SOURCE DATA >>
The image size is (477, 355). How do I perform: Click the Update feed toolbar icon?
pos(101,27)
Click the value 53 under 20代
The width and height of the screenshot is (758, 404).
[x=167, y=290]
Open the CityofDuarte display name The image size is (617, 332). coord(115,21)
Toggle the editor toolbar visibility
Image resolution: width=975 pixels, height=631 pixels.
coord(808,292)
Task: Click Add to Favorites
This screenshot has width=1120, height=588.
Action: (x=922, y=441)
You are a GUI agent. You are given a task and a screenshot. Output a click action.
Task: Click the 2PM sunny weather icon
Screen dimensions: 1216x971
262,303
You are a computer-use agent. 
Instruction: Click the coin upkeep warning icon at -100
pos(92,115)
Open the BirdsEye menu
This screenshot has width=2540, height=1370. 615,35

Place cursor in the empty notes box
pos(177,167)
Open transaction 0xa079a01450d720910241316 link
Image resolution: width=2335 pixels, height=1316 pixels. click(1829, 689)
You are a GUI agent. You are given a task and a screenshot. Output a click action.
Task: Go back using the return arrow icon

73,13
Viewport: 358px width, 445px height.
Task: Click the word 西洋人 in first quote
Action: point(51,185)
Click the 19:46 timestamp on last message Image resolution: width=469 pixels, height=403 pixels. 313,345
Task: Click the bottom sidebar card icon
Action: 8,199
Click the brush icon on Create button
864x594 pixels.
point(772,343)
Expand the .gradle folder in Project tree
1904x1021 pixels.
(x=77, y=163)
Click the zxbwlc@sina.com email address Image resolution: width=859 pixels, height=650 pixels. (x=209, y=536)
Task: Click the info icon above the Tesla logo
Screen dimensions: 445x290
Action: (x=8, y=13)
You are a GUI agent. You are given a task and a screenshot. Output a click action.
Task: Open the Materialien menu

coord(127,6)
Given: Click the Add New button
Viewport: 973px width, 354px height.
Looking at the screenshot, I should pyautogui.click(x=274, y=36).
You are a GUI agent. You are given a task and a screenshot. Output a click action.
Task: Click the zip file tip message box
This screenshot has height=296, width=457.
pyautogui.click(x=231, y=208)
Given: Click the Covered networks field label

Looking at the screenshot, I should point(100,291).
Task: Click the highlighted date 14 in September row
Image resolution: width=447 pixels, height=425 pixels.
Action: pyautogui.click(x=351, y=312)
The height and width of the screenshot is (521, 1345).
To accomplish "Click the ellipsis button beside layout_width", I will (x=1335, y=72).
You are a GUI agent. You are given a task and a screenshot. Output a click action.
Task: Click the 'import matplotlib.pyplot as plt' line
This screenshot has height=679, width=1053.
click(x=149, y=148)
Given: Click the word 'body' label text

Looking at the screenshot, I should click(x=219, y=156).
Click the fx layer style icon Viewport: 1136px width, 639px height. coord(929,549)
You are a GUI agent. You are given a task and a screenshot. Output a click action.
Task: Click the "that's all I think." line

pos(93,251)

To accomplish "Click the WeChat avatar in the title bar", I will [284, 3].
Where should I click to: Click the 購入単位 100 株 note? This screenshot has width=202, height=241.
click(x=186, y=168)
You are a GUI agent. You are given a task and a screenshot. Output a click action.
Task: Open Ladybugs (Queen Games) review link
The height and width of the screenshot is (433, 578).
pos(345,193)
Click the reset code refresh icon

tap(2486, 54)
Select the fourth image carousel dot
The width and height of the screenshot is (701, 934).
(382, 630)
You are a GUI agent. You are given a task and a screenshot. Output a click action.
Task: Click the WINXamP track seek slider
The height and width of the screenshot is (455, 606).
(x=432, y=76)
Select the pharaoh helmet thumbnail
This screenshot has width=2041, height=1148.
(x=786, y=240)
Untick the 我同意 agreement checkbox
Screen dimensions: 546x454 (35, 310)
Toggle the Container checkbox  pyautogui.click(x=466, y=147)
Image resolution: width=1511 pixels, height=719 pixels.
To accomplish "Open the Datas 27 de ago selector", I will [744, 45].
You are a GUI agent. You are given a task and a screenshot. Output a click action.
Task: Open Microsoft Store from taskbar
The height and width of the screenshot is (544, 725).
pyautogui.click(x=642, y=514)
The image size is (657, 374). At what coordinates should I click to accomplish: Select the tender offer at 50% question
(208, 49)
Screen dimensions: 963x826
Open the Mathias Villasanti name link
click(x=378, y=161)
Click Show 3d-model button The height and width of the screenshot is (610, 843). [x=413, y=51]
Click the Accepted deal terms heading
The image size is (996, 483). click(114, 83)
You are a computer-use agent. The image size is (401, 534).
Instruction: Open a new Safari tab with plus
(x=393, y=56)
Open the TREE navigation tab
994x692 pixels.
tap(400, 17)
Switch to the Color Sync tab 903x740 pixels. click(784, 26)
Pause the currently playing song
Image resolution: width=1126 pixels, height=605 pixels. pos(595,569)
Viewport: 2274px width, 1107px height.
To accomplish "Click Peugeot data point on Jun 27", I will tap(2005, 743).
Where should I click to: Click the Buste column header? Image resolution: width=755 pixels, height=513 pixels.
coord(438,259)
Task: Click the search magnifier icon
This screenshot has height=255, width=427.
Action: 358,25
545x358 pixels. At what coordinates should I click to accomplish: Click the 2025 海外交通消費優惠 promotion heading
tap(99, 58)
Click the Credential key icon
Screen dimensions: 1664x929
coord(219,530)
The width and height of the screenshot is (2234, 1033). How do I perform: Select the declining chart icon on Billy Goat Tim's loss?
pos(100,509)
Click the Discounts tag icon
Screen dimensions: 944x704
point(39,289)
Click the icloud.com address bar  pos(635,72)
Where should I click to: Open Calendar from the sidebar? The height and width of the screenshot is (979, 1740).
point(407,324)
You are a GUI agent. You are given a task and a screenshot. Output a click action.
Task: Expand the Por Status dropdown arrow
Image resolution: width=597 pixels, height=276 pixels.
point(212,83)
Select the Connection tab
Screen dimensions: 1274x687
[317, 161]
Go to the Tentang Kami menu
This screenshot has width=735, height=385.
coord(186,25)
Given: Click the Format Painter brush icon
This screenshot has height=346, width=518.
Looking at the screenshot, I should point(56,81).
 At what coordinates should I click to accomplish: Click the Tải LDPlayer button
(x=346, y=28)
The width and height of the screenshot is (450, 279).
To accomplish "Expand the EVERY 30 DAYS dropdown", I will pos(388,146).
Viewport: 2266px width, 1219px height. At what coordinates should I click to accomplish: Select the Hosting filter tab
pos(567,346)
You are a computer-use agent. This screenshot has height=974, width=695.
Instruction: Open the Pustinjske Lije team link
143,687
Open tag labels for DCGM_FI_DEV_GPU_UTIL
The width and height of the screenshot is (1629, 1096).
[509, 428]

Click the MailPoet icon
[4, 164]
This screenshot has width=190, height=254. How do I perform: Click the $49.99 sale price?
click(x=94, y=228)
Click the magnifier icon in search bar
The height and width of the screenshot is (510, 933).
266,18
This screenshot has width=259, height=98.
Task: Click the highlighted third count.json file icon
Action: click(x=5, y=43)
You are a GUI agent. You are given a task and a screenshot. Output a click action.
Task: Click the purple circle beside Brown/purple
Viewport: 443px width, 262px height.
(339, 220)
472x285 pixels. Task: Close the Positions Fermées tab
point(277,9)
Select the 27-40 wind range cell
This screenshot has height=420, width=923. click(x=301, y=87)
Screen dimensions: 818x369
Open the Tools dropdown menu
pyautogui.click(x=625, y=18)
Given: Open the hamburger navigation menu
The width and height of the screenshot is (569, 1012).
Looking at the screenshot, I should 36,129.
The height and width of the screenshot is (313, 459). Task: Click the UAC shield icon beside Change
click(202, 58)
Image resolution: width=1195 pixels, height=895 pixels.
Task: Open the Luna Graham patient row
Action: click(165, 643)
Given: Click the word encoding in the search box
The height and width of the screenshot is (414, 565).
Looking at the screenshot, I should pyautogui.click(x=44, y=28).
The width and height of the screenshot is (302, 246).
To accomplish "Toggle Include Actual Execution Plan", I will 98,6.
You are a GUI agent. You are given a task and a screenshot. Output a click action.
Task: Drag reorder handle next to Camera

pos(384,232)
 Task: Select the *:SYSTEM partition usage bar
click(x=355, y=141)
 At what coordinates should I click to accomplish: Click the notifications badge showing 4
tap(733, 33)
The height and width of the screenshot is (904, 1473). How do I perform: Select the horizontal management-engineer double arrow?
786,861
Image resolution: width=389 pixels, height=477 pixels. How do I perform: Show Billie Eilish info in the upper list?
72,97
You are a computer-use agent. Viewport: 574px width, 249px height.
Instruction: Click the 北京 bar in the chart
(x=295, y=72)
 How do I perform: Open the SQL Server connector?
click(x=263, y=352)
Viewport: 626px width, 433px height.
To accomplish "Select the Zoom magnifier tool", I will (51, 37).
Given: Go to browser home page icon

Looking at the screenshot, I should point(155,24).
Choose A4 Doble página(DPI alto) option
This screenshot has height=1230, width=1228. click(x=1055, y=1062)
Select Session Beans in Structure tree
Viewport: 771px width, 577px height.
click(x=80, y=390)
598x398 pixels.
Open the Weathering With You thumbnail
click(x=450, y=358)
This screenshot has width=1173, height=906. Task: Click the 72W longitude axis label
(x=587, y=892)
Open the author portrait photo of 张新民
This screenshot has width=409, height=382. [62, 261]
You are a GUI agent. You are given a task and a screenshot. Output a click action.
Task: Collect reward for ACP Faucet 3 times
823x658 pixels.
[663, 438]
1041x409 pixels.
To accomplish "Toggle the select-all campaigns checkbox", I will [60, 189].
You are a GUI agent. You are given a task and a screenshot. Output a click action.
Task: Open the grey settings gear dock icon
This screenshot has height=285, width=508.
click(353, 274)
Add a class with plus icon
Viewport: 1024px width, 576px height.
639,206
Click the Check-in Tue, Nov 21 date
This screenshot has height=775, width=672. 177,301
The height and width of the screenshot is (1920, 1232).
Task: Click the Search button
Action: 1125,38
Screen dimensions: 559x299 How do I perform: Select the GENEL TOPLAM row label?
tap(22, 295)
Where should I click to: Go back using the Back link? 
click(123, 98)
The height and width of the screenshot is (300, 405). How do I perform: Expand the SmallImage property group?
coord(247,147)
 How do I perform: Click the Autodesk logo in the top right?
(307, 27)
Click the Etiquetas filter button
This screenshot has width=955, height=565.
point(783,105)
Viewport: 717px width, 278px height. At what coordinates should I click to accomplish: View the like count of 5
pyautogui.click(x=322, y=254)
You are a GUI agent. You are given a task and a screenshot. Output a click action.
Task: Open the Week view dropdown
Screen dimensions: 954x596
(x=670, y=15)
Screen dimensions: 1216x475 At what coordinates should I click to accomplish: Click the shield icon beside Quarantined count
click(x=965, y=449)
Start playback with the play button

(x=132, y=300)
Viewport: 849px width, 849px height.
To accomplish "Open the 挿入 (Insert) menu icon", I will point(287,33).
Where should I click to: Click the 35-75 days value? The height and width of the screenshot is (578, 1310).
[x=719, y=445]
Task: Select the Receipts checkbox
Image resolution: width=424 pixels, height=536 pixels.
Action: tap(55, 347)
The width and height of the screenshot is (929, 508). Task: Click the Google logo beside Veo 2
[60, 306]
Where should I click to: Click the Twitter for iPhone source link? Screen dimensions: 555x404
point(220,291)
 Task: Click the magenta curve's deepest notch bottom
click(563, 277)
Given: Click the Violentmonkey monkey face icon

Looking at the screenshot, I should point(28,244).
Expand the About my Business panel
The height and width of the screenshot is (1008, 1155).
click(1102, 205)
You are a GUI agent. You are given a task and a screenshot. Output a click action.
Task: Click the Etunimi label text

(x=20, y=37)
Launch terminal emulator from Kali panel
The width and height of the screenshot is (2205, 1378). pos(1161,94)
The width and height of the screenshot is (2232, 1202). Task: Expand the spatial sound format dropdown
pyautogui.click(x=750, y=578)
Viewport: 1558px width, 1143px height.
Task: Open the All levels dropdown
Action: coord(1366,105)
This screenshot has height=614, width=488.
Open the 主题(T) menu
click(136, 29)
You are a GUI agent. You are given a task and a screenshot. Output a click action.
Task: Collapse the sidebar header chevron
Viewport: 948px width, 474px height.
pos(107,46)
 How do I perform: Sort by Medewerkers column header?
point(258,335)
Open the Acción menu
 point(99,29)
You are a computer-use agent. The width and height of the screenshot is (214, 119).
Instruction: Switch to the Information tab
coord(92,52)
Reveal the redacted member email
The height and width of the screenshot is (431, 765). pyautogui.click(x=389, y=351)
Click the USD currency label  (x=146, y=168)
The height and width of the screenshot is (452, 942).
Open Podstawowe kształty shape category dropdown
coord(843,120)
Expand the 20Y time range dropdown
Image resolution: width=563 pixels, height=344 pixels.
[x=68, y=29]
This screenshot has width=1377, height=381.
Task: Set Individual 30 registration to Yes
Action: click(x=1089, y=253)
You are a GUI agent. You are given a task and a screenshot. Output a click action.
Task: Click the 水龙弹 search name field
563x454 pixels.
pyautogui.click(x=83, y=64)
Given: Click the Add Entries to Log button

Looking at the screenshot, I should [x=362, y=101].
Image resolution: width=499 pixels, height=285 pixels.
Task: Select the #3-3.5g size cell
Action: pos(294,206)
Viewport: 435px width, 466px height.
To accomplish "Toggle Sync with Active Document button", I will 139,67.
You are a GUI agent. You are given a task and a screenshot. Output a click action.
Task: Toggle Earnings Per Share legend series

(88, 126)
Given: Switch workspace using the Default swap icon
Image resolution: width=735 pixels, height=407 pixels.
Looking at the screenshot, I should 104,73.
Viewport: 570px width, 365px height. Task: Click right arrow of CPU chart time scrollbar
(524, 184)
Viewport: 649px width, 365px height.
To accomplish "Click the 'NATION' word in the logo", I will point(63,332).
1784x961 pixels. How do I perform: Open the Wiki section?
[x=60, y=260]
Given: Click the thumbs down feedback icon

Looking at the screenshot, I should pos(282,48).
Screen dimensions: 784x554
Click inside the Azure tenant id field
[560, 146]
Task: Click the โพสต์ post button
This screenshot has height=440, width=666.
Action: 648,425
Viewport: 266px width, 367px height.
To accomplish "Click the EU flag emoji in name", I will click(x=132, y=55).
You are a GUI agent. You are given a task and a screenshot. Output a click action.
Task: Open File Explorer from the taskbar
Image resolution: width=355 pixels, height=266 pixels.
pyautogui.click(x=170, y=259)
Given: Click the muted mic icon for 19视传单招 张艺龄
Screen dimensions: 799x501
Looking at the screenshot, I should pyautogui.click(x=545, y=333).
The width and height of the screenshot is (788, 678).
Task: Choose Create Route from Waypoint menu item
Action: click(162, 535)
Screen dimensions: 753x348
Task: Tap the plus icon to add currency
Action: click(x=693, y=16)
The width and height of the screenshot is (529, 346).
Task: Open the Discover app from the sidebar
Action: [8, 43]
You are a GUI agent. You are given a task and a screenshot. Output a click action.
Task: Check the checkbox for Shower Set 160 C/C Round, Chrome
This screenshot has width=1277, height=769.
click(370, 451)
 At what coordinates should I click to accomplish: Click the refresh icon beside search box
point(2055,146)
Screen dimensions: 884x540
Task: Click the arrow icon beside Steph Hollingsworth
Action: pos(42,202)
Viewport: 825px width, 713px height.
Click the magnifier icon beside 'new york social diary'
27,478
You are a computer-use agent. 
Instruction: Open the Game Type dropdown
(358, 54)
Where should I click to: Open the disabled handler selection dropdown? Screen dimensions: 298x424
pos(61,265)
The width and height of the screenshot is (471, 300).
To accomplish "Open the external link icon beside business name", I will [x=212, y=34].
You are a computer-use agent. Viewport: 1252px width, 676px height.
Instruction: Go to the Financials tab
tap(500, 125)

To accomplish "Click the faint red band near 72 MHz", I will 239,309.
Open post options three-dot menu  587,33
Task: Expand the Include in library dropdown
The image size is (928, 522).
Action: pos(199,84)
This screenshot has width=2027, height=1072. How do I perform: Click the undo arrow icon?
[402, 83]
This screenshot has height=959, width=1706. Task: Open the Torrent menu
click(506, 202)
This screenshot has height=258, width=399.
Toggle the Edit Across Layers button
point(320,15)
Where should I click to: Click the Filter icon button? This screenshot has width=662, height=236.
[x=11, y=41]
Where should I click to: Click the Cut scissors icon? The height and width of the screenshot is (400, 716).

WHAT IS EXPECTED >>
Show each line of the data above that contains the string "shield". Case counts.

SOLUTION BELOW >>
The height and width of the screenshot is (313, 459). Task: Click the UAC shield icon beside Change
Screen dimensions: 1216x475 At what coordinates should I click to accomplish: Click the shield icon beside Quarantined count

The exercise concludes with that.